WHAT THE TASK REQUIRES: Check each line of the material for the string "tool", and copy the lines that have it.
=====
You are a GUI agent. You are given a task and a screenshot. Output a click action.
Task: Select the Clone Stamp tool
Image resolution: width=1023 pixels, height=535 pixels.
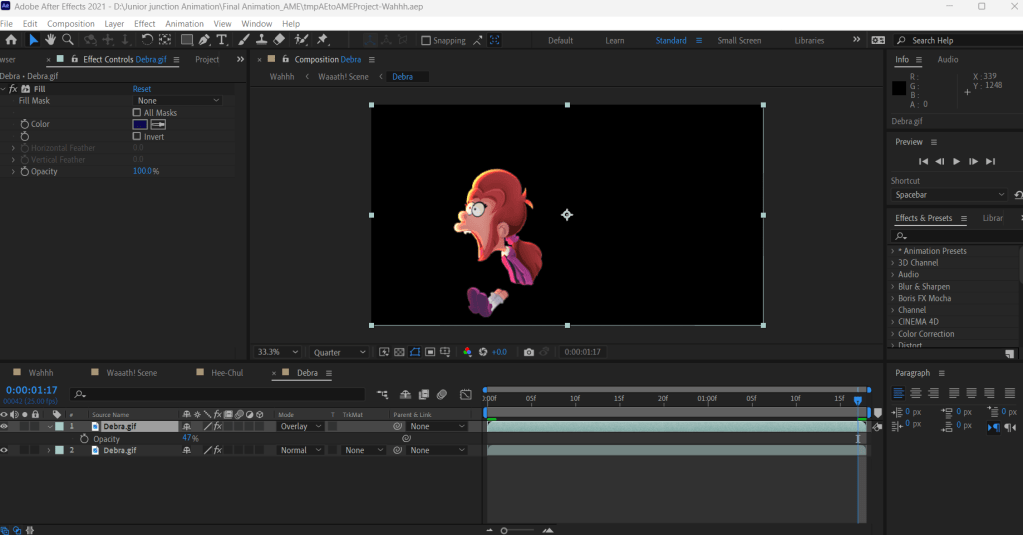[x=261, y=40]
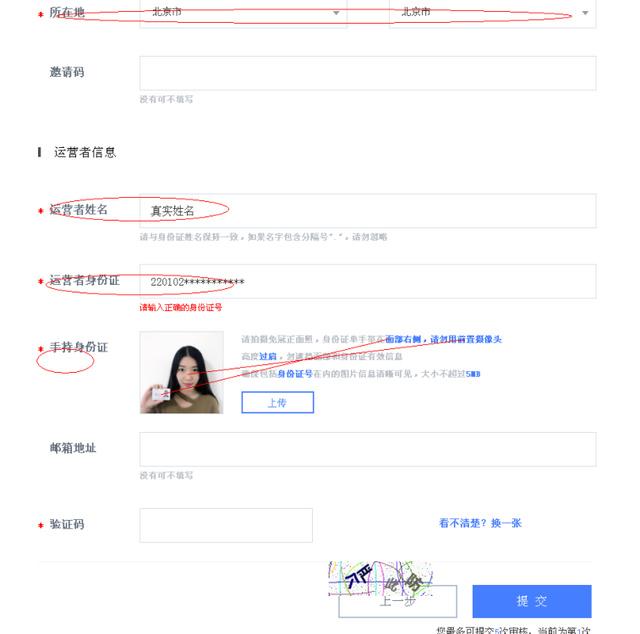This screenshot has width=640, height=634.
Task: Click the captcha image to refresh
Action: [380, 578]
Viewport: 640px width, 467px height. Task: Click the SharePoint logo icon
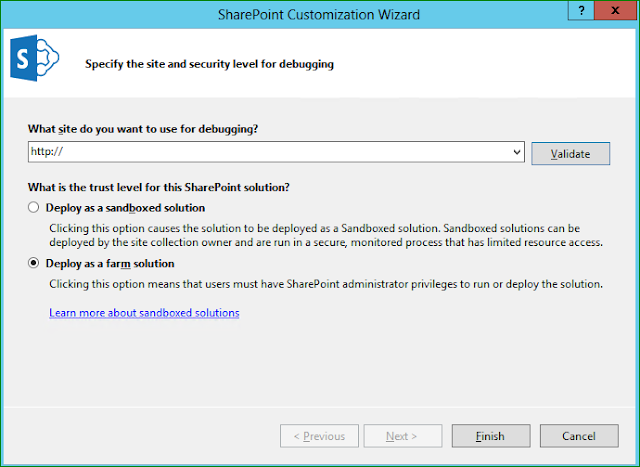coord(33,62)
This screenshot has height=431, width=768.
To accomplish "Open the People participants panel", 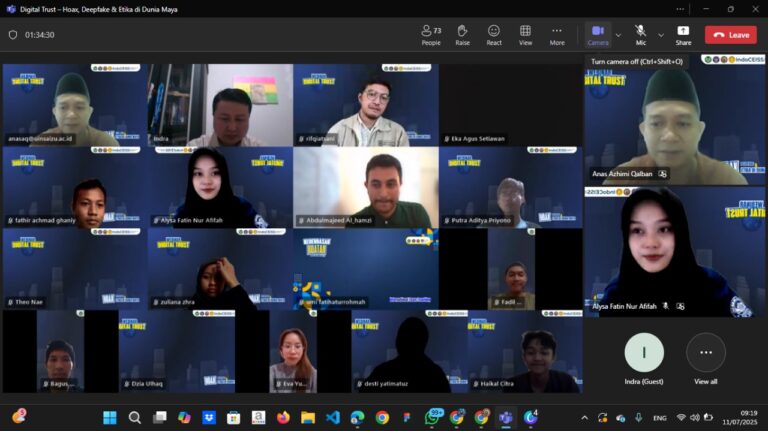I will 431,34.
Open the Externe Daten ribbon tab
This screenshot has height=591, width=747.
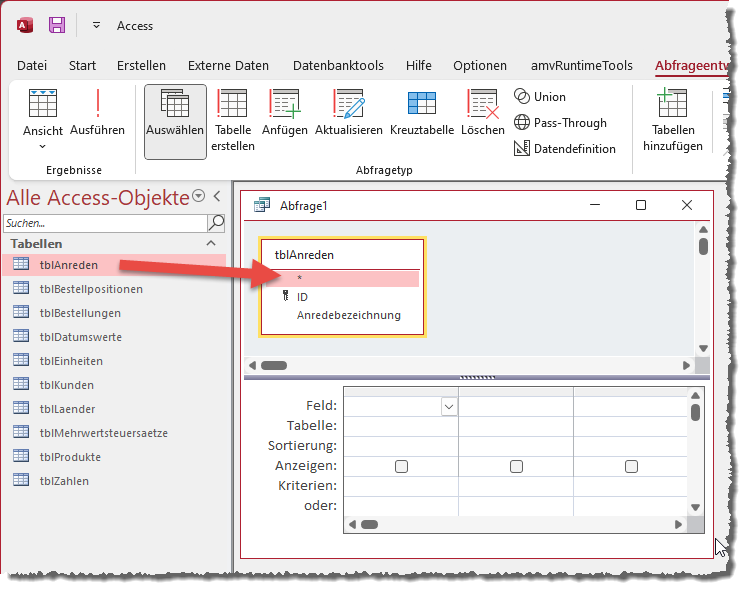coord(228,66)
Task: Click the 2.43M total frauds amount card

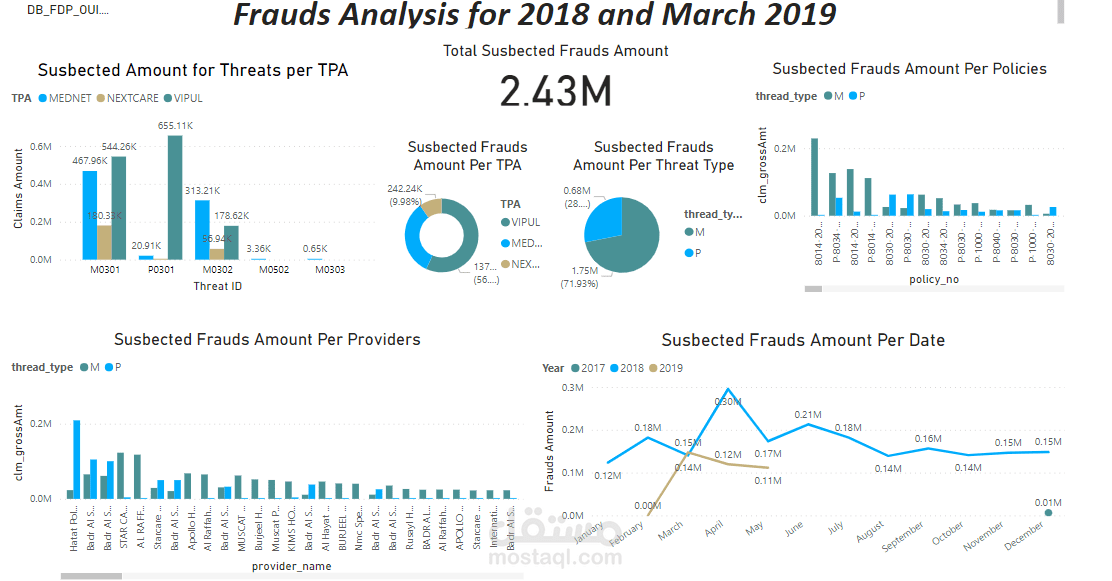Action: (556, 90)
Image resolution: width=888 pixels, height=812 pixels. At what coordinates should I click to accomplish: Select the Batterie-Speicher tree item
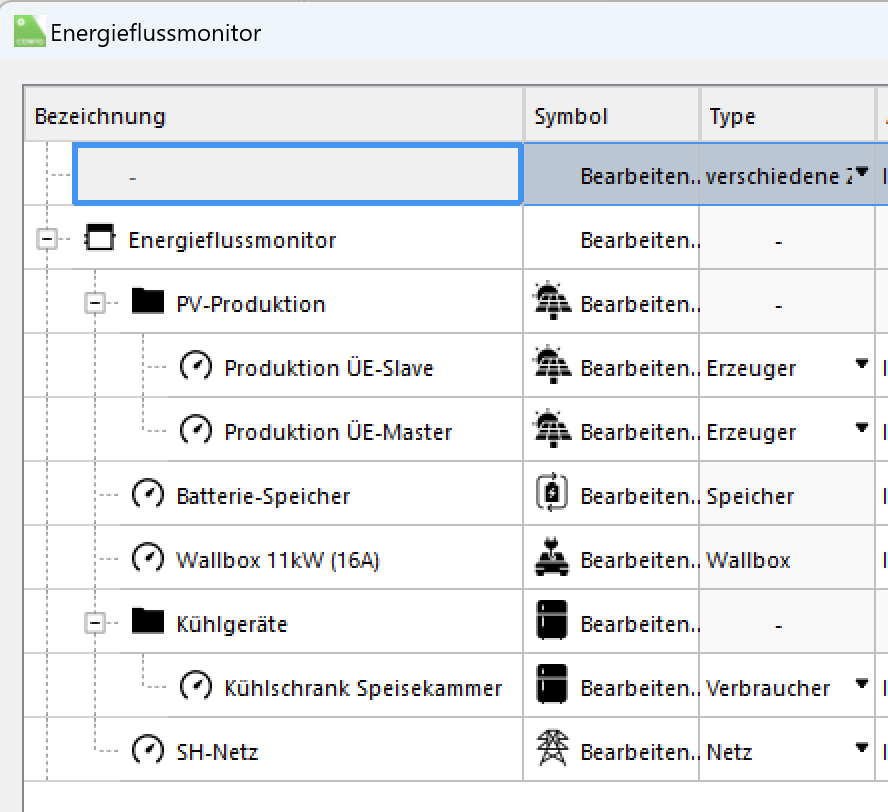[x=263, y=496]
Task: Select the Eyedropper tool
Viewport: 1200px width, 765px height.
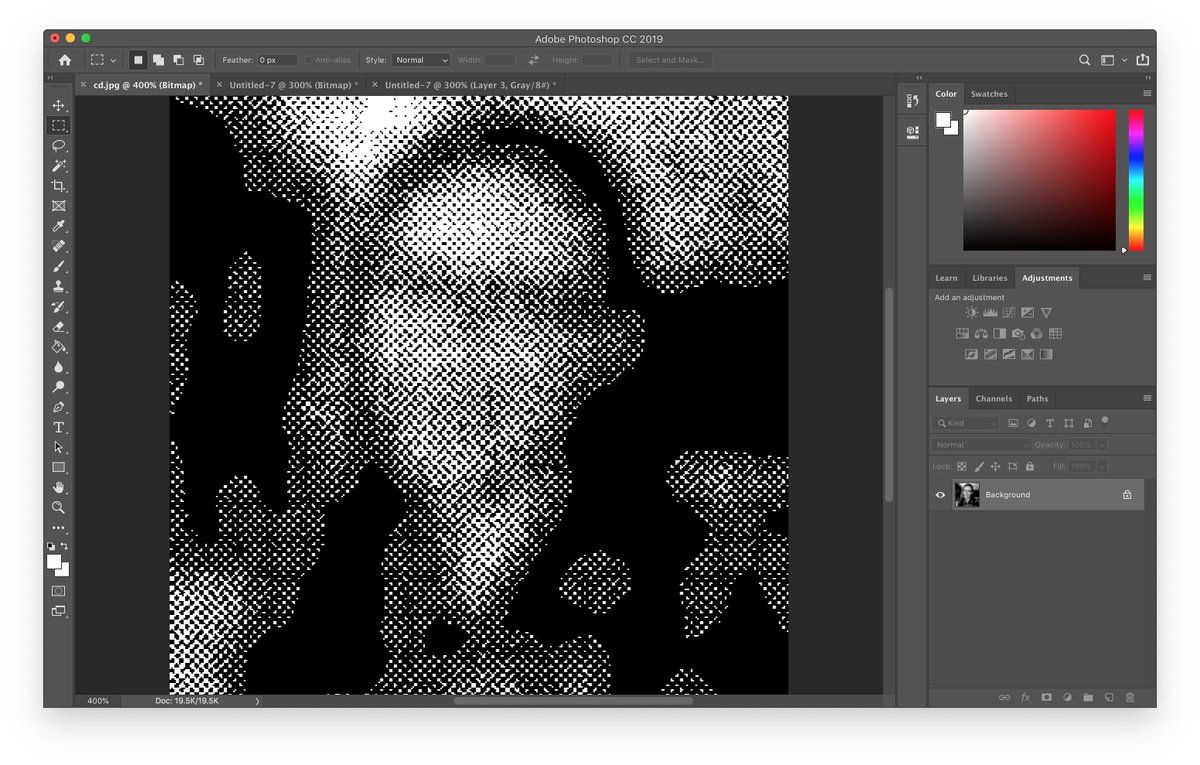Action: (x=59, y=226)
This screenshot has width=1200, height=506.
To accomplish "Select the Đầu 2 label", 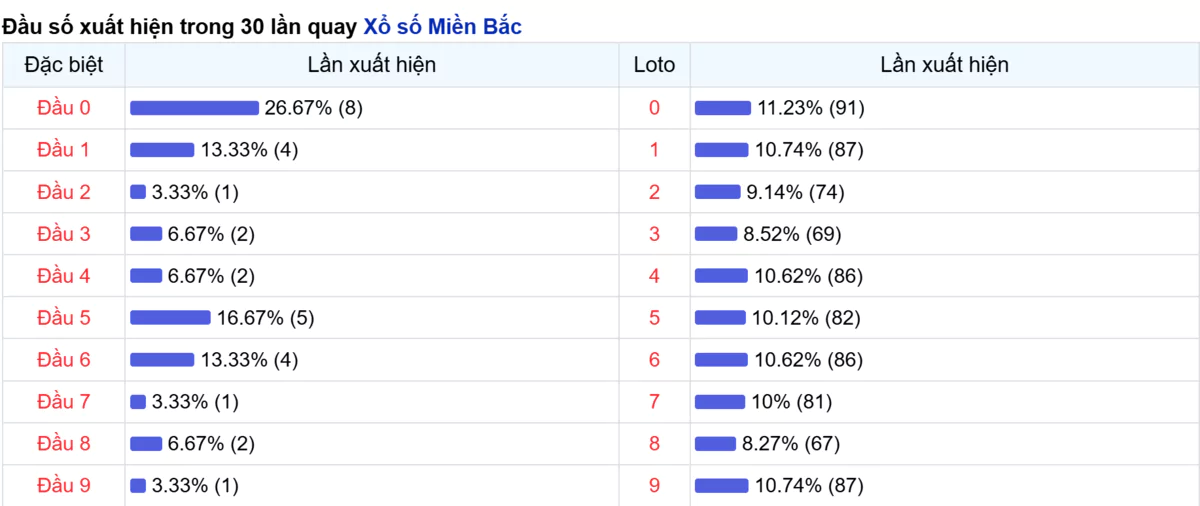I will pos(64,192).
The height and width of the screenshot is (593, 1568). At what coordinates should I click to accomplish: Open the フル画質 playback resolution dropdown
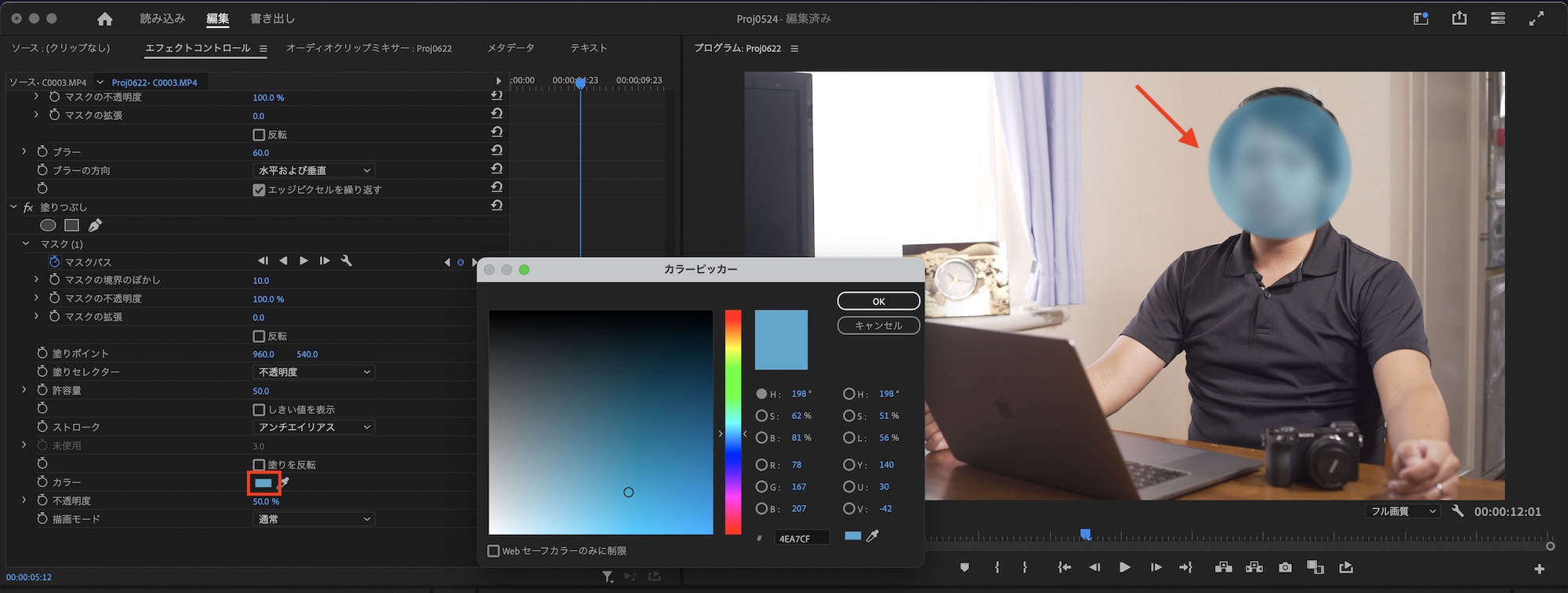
=====
REPLY:
Task: Select the Clone Stamp tool
Task: Select the Eyedropper tool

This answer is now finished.